**Exercise objective**
The range to repeat runs from the line with "Select the 粉丝榜 tab" to the last line below, both ends included; give it exactly and without pictures.

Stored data
|---|

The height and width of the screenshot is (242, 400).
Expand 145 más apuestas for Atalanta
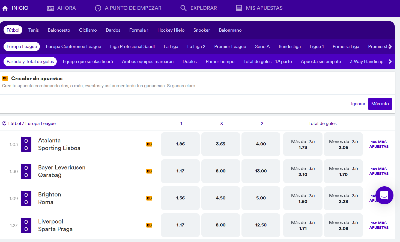click(379, 144)
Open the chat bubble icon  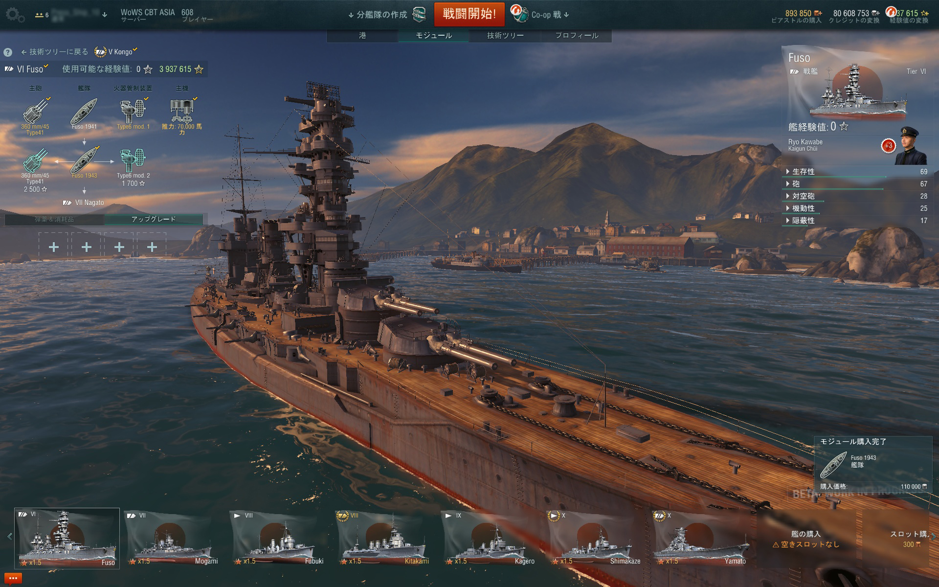pyautogui.click(x=12, y=579)
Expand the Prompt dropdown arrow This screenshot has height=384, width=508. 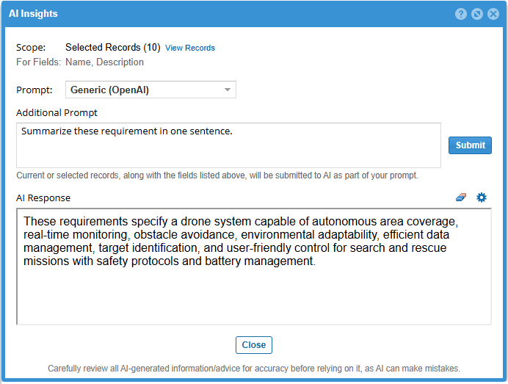coord(228,90)
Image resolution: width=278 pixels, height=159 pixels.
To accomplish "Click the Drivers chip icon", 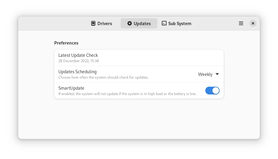I will (93, 23).

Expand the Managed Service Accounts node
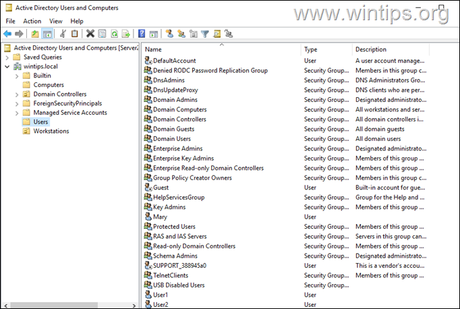[x=16, y=113]
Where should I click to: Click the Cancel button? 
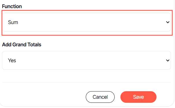click(100, 97)
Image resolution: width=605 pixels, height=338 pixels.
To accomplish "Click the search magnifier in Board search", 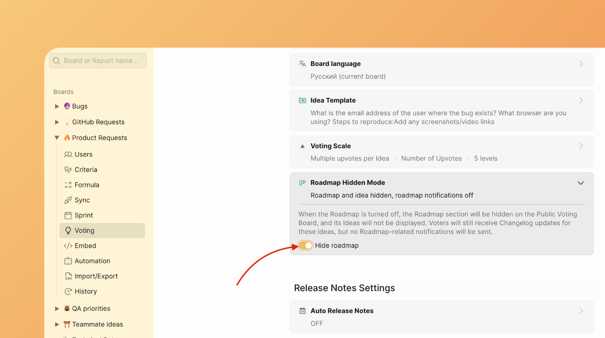I will tap(57, 60).

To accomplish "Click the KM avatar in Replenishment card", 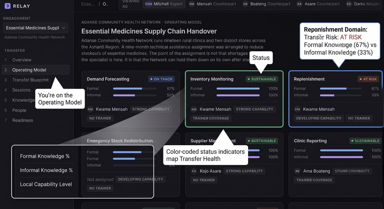I will coord(297,109).
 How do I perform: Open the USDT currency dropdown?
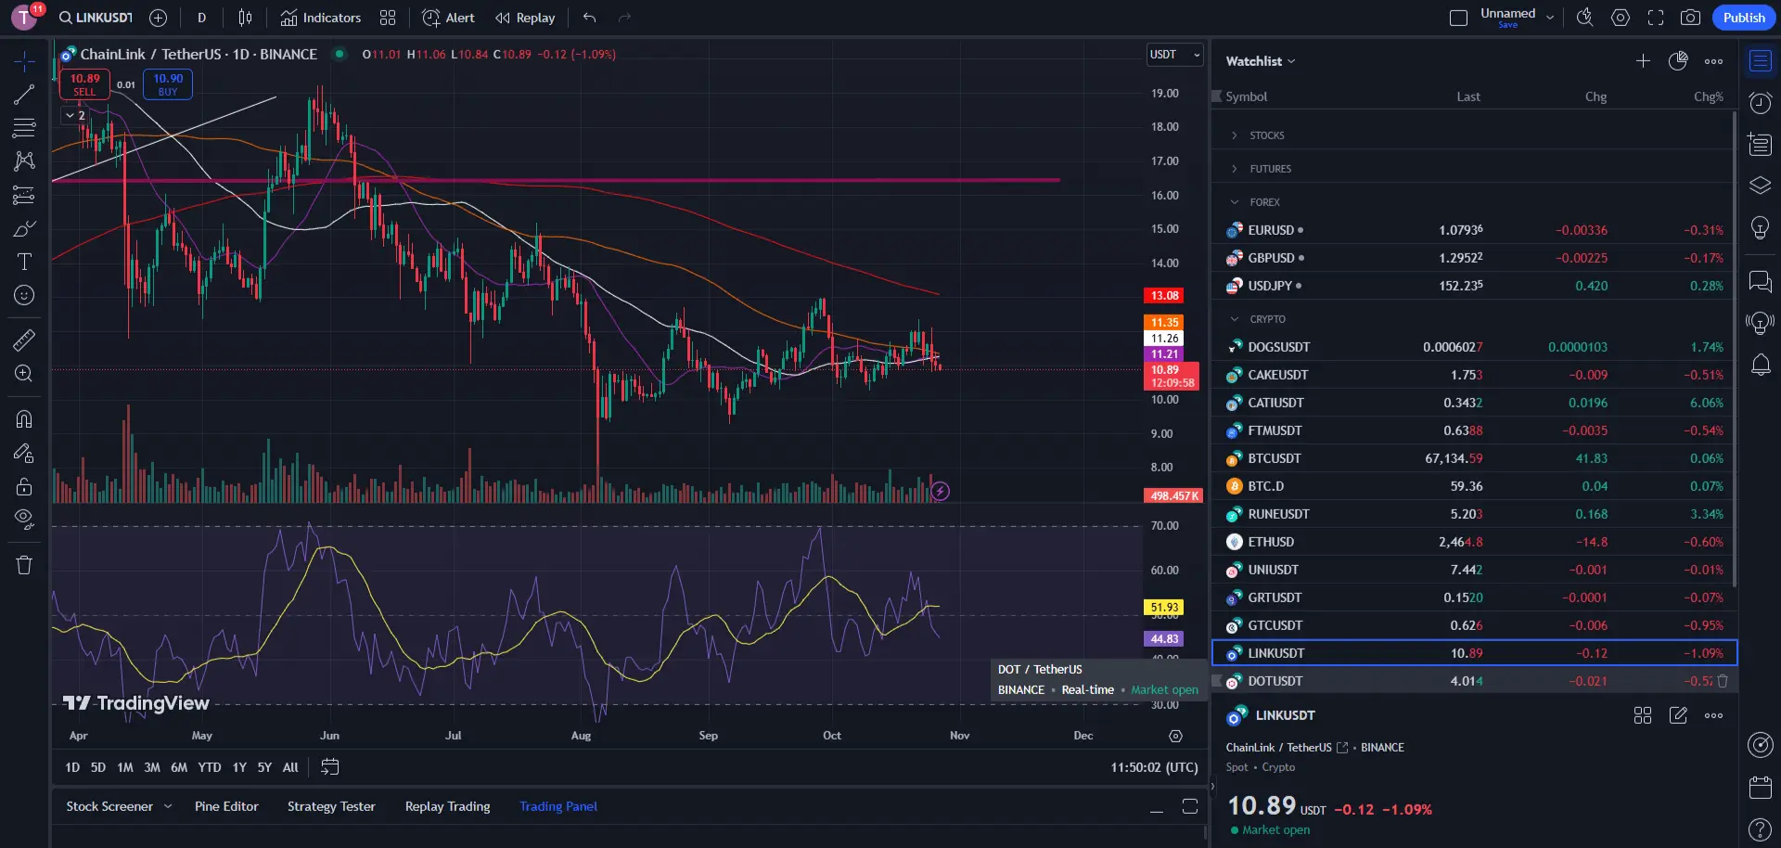coord(1175,55)
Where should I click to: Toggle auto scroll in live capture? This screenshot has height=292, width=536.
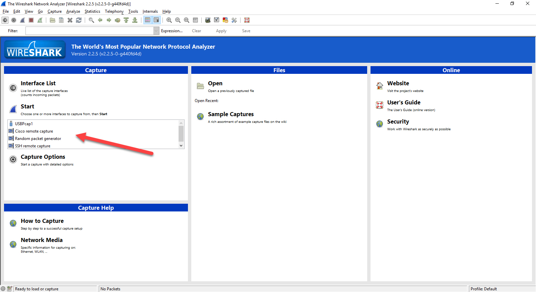tap(156, 20)
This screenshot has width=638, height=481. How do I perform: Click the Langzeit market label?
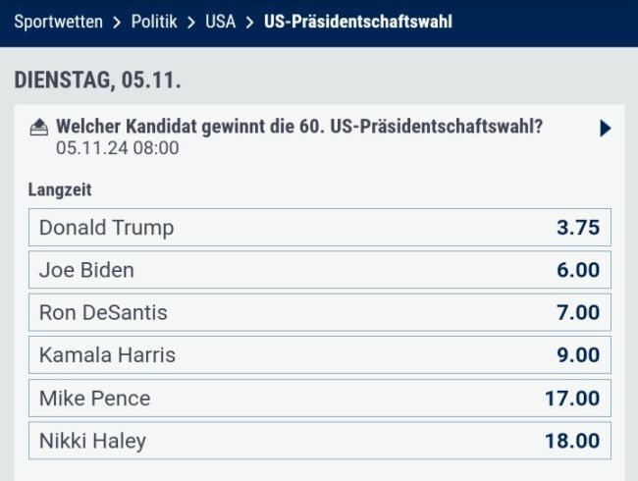[59, 190]
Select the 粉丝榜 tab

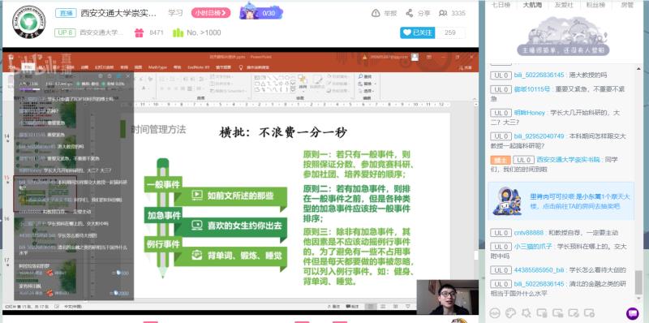pyautogui.click(x=595, y=5)
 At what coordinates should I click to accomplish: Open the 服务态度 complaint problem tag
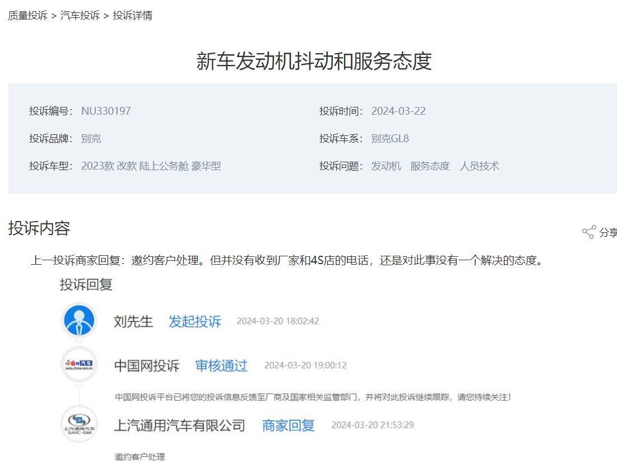[429, 166]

|---|

**Response to the task**
Select the 粉丝榜 tab

pyautogui.click(x=595, y=5)
 At what coordinates should I click to accomplish: Open the 服务态度 complaint problem tag
[429, 166]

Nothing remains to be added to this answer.